We got a good bit done. We harvested the last of the summer beets and carrots. Devin will now be able to mow down those beds and possibly prepare them for fall and winter crops. Then we cultivated the fall brassicas planted a little over a month ago. It's really not strenuous work - gently cutting away weeds with well sharpened gooseneck hoes - but it makes a difference. Far better to do it now, before everything triples in size. Once that field was done we moved on to several others, put shade cloth over the fall chinese cabbages, picked cucumbers, surveyed the frustratingly unproductive eggplants, then washed the beets and carrots. After a brief discussion over how to organize the explosive yield of heirloom tomatoes, Devin and I sorted through them, making boxes of large, medium, and little ones. (I'm rather proud of the fact that I'm learning to identify varieties of tomatoes: the cherokee purple and pineapple are probably my favorite two.)

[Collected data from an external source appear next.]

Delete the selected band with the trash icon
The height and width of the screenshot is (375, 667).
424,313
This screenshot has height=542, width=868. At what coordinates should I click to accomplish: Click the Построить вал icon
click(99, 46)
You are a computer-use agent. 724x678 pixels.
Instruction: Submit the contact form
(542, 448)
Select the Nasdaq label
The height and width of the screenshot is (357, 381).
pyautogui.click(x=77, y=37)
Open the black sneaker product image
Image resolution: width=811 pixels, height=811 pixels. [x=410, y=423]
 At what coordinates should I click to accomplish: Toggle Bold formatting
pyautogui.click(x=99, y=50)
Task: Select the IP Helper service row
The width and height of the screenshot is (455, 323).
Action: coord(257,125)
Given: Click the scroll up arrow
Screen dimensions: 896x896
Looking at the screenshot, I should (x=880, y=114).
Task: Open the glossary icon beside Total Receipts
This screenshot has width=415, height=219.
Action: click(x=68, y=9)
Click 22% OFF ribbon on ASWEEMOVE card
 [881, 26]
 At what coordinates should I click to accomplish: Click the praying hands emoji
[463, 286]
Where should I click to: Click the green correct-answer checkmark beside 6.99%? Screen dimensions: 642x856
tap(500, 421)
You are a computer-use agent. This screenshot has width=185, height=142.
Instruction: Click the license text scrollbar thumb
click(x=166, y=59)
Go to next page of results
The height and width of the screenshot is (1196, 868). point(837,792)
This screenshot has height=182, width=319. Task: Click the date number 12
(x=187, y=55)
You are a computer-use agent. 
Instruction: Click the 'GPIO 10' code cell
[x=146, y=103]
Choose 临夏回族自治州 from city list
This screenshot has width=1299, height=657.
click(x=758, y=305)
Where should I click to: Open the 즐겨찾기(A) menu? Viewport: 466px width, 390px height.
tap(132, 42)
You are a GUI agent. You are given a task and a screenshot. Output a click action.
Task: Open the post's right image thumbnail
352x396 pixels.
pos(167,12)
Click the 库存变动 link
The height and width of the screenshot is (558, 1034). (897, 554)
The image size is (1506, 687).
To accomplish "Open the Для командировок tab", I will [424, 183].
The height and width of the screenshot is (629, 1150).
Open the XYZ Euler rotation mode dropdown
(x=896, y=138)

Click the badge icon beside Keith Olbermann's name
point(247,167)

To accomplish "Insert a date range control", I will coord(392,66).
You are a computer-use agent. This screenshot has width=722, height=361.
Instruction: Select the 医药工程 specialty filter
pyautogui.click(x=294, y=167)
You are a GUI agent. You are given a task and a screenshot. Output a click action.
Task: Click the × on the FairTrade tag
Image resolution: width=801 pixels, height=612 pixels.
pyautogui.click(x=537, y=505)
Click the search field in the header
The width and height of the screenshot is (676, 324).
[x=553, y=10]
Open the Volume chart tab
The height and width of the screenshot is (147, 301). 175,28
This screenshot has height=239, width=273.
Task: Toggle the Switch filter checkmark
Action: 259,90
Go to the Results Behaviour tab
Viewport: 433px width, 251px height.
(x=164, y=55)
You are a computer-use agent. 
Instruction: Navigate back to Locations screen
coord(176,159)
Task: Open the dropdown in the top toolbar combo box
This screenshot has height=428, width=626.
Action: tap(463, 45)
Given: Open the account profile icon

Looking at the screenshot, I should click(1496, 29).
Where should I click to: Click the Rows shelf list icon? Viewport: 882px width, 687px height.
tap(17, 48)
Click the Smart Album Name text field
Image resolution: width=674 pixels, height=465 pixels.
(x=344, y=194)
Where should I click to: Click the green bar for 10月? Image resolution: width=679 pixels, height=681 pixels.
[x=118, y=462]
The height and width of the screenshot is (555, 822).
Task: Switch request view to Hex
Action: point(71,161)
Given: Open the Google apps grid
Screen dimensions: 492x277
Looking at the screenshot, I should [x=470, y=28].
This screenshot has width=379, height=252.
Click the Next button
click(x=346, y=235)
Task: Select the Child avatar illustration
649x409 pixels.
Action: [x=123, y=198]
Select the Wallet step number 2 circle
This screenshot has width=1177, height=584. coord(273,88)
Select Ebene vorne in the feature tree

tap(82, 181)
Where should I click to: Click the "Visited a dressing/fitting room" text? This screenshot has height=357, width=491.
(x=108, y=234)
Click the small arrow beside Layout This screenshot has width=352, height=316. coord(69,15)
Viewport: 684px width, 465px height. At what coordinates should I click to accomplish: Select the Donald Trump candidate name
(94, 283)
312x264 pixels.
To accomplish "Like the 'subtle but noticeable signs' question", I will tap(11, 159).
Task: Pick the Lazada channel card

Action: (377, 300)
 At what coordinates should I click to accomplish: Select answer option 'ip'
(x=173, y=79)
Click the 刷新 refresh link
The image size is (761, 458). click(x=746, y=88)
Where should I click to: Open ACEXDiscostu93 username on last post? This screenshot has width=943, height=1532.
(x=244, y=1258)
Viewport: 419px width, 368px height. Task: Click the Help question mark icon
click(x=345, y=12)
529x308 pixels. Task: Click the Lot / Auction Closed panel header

When I come home from the farm (around 11:00 or 12:00) I am, without exception, filthy dirty. I shed my red wellies at the door, and my socks too. It takes days of washing to clean all the soil out from under my fingernails and I currently have poison ivy on all of my limbs.
But Devin asked me today what I thought of my internship so far. I have loved it - all of it, every part. Working on the farm has been like being exposed to a new culture. Which is fitting, as I am an anthropology major. It has been eye opening. It has stretched my body: all the weeding, cultivating, carrying large crates of heavy vegetables, all the bending and lifting. It has stretched my mind: Devin is constantly teaching me. Like today while we were putting the shade cloth over the chinese cabbages, he explained to me why he does this, how it effects the overall crop growth, how much the cloth cost per foot, how that differs from the price of row cover, etc. When we weed he'll tell me what the weeds are that we're pulling out: purslane, lambsquarters, nightshade.
I am not the same person for having spent my summer in this way.